Setelah melihat manfaat ini, Sang Buddha mengajarkan pelenyapan hawa nafsu karena suka-duka berasal dan berakar dari hawa (hasrat) yang menimbulkan ketagihan akan nafsu. Jika seseorang menjawab apa yang diajarkan oleh Sang Buddha seperti demikian, yaitu Sang Buddha mengajarkan pelenyapan hawa nafsu maka tidak akan ada celah dan kritikan yang akan datang walaupun ia berada di “tengah samudra” (di manapun).
Jika seseorang yang masuk dan berdiam di tengah-tengah kondisi-kondisi tidak bermanfaat dapat berdiam dengan sukacita dalam kehidupan ini, tanpa kekesalan, keputusasaan, dan demam maka dengan hancurnya jasmani setelah kematian, ia dapat mengharapkan kelahiran yang baik maka Sang Bhagavā tidak akan memuji tindakan meninggalkan kondisi-kondisi tidak bermanfaat. Akan tetapi, karena seseorang yang masuk dan berdiam di tengah-tengah kondisi tidak bermanfaat akan berdiam dalam suka-duka dalam kehidupan ini, dengan kekesalan, keputusasaan, dan demam, dan karena ia dapat mengharapkan kelahiran yang tidak baik dengan hancurnya jasmani setelah kematian maka Sang Bhagavā memuji tindakan meninggalkan kondisi-kondisi tidak bermanfaat.

──────────

KETENTUAN TUGAS:
**a.** Menurut teks tentang pelenyapan hawa nafsu, dari mana suka-duka berasal dan berakar?
**b.** Teruskan teks tentang pelenyapan hawa nafsu mulai setelah kalimat terakhirnya.

[Catatan pencarian kata dan elemen]
──────────

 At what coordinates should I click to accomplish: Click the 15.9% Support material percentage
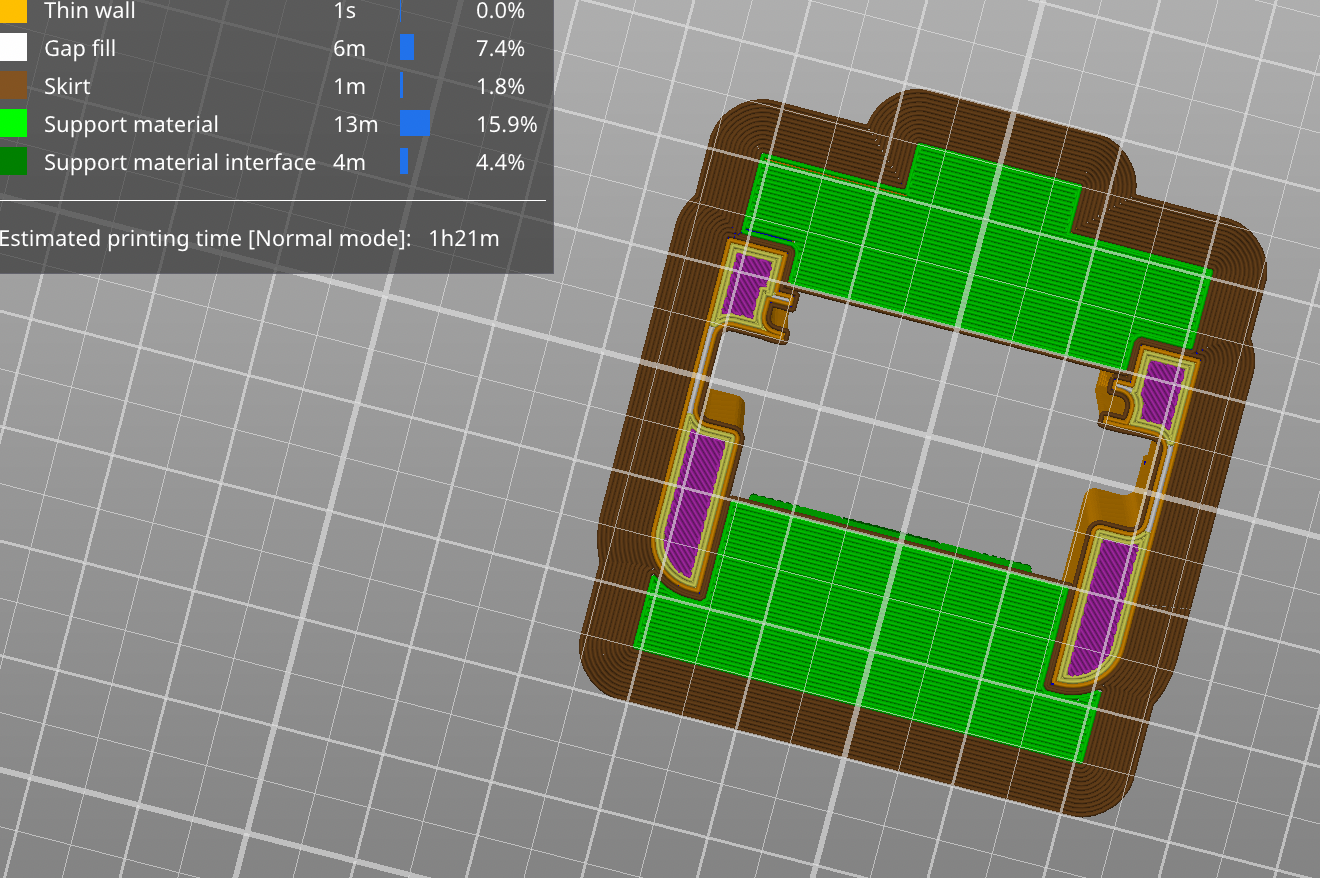point(507,124)
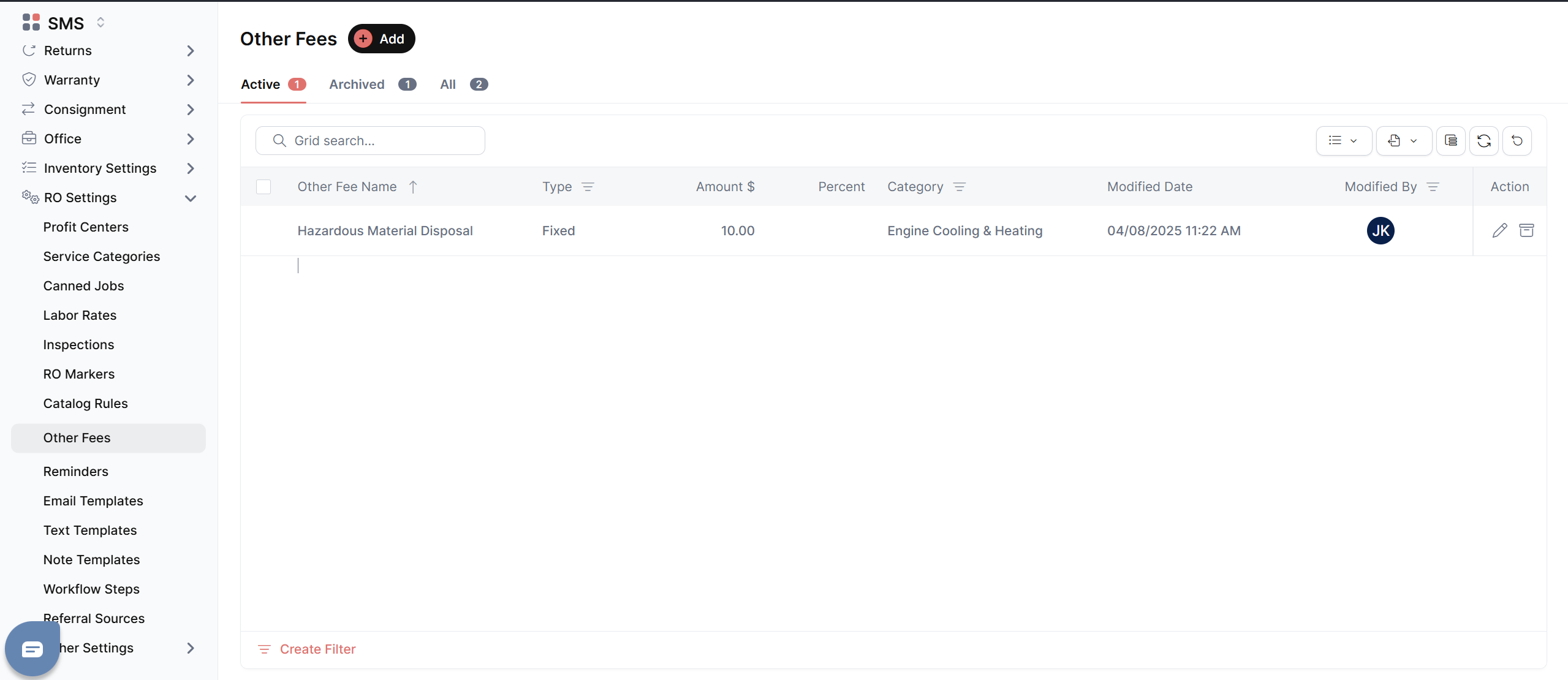1568x680 pixels.
Task: Click the Add button
Action: click(381, 39)
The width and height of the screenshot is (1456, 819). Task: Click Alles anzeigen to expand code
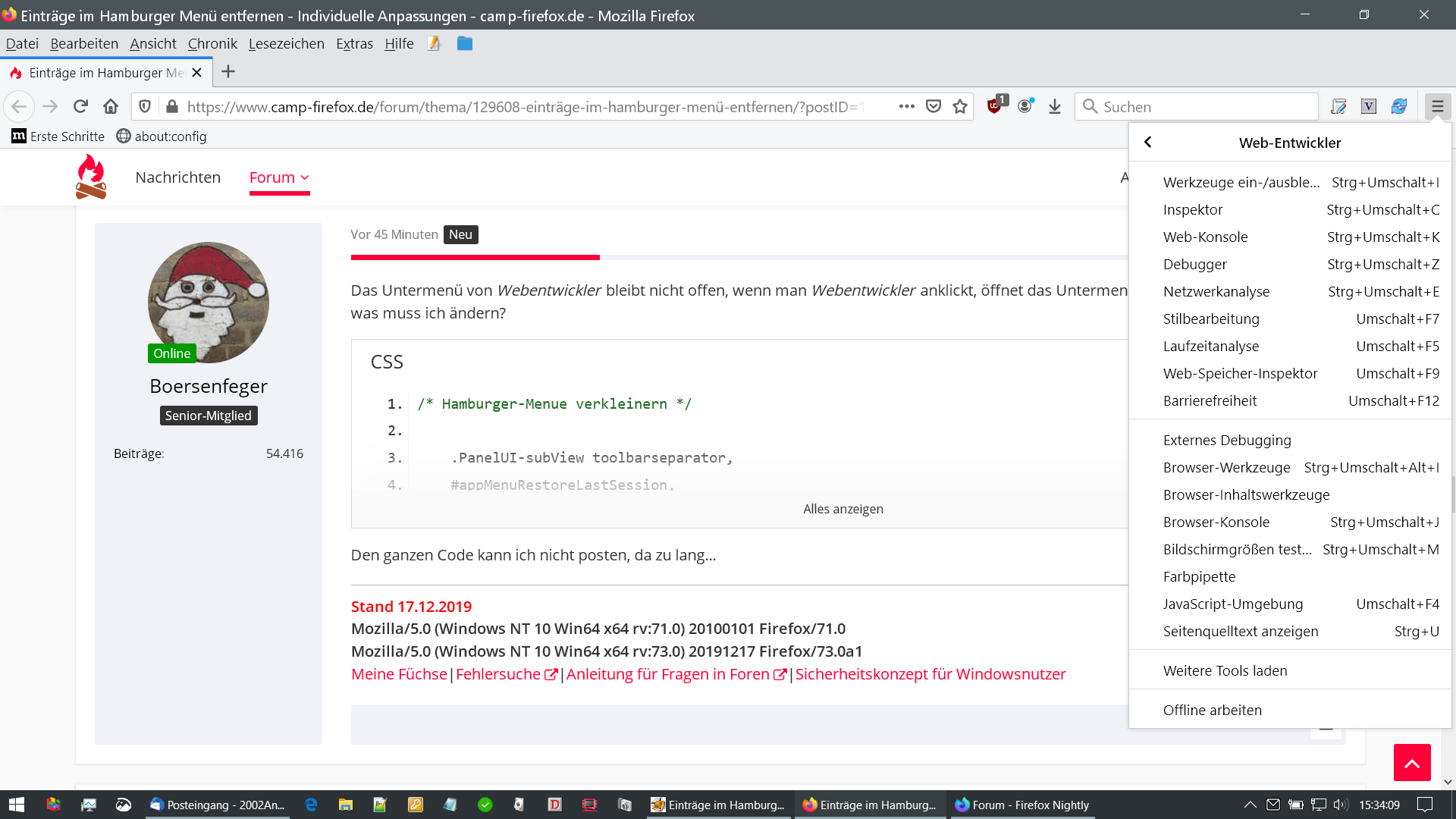(x=843, y=509)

──────────

HASIL:
**a.** Suka-duka berasal dan berakar dari hawa (hasrat) yang menimbulkan ketagihan akan nafsu.

**b.**
Jika seseorang yang masuk dan berdiam di tengah-tengah kondisi-kondisi bermanfaat dapat berdiam dengan sukacita dalam kehidupan ini, dengan kekesalan, keputusasaan, dan demam maka dengan hancurnya jasmani setelah kematian, ia dapat mengharapkan kelahiran yang tidak baik maka Sang Bhagavā tidak akan memuji tindakan mengejar kondisi-kondisi bermanfaat. Akan tetapi, karena seseorang yang masuk dan berdiam di tengah-tengah kondisi bermanfaat akan berdiam dalam sukacita dalam kehidupan ini, tanpa kekesalan, keputusasaan, dan demam, dan karena ia dapat mengharapkan kelahiran yang baik dengan hancurnya jasmani setelah kematian maka Sang Bhagavā memuji tindakan mengejar kondisi-kondisi bermanfaat.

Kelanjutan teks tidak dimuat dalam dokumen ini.